Web freedom advocates argue the vote doesn't do that.

Commissioner Michael Copps, a Democrat, signed off on the rules but called them only a "first step in the right direction."

"In my book, today's action could have, and should have, gone further," he said. "Going as far as I would have liked was, however, not in the cards."

For example, he said, the rules won't absolutely prevent broadband providers from "pay for priority" -- giving faster service to those able to pay for it, or to one favored business over another.

Instead, the regulations say those practices "generally violate" nondiscrimination rules.

The vote was along party lines, with the commission's three Democrats voting to "concur" with the rules and its two Republicans voting against them.

Commissioner Robert McDowell, a Republican, called the vote a "radical step" and said it puts the FCC "on a collision course" with the courts, which he predicted will throw the rules out.

"The FCC is not Congress," he said. "We cannot make laws."

Republicans have largely argued the government has no right to interfere with business practices online.

McDowell said "nothing is broken in the internet-access market that needs fixing."

President Barack Obama, in a written statement, called the rules an important part of his administration's goal of advancing "American innovation, economic growth and job creation."

"Today's decision will help preserve the free and open nature of the Internet while encouraging innovation, protecting consumer choice, and defending free speech," Obama said.

As a candidate, Obama pledged to support open-internet policies.

Although the commission approved the rules, Congress could still act to amend or weaken them.

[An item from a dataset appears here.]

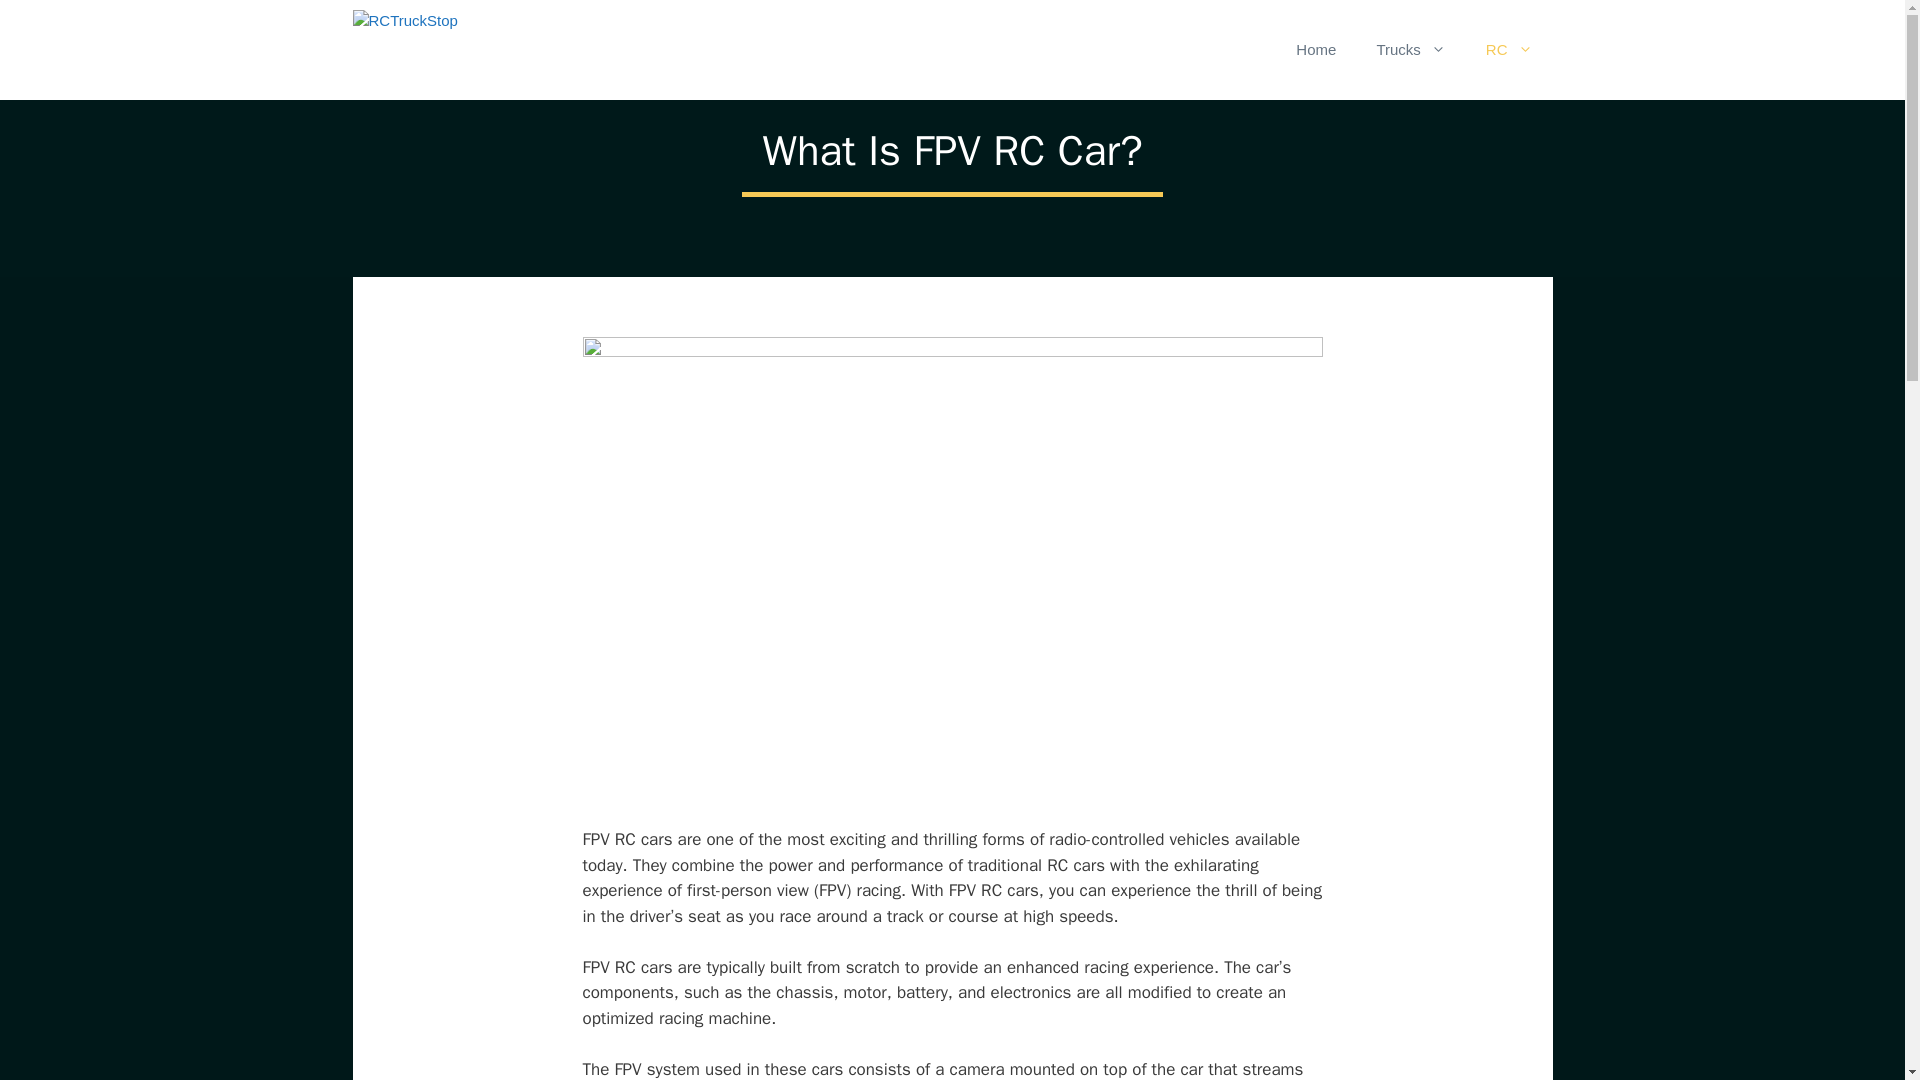 The image size is (1920, 1080). Describe the element at coordinates (504, 50) in the screenshot. I see `RCTruckStop` at that location.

Members of the House and Senate, from both sides of the aisle, have expressed concerns for different reasons.

Internet proposal sets off political firestorm

Lawmakers already are considering legislation that would, in effect, repeal the rules. And at least one is threatening to cut off funding to the FCC to implement
the rules.

The proposal also doesn't set the same set of rules for mobile communications as it does for Web-based ones. So, the rules protecting information on a home computer might not keep the same data free on a mobile phone.

Sen. Al Franken, a Minnesota Democrat and one of Congress' most vocal net-neutrality advocates, calls the issue "the most important free-speech issue of our time."

In a column Monday for The Huffington Post, Franken said some of the current proposal's language could actually weaken protections.

"(T)his Tuesday, when the FCC meets to discuss this badly flawed proposal, I'll be watching," he wrote. "If they approve it as is, I'll be outraged. And you should be, too."

Copps, however, said that "if vigilantly and vigorously implemented by the commission -- and if upheld by the courts -- it could represent an important milestone in the ongoing struggle to safeguard the awesome opportunity-creating power of the open internet."

Genachowski, the FCC chairman argued that currently there are no rules governing internet freedom and that the regulations strike a balance between the two extremes of opinion. He also noted they include new rules for mobile that address some critics' concerns.

He called the policies "high-level rules of the road" and called internet freedom an ongoing issue for the commission.